_Work item_.
In the data below, locate each line with the word "agent" and list it.

_Exercise materials_.
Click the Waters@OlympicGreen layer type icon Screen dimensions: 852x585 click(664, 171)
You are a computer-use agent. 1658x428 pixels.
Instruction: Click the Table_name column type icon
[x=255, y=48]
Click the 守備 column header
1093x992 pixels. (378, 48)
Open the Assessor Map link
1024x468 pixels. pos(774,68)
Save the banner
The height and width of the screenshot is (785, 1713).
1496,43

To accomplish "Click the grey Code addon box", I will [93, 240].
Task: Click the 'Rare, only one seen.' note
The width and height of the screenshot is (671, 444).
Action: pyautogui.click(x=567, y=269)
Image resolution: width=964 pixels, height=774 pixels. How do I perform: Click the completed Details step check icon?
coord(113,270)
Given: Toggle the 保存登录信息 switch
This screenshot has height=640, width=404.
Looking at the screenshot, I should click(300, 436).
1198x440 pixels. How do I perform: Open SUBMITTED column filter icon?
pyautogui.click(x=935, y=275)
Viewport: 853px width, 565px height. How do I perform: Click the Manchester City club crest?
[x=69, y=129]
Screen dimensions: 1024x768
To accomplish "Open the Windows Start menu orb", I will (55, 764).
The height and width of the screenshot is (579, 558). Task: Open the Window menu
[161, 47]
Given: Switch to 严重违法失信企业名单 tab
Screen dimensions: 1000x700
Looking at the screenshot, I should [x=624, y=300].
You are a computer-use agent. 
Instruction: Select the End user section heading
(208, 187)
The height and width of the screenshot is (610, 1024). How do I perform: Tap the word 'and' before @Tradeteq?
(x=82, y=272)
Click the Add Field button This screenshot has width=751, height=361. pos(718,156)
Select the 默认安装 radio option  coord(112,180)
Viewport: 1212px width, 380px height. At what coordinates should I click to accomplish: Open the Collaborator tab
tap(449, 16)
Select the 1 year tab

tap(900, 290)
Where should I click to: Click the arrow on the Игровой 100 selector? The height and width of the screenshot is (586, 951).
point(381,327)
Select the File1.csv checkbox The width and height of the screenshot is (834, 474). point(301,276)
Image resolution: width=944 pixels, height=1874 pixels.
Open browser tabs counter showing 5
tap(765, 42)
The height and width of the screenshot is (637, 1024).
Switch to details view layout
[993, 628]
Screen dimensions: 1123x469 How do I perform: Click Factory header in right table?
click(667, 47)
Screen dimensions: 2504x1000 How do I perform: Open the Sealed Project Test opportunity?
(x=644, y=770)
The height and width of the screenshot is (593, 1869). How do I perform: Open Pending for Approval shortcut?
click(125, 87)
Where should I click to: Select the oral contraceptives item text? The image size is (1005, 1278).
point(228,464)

_Result of this exercise_.
You are a computer-use agent. 1658x428 pixels.
You are a computer-use agent. 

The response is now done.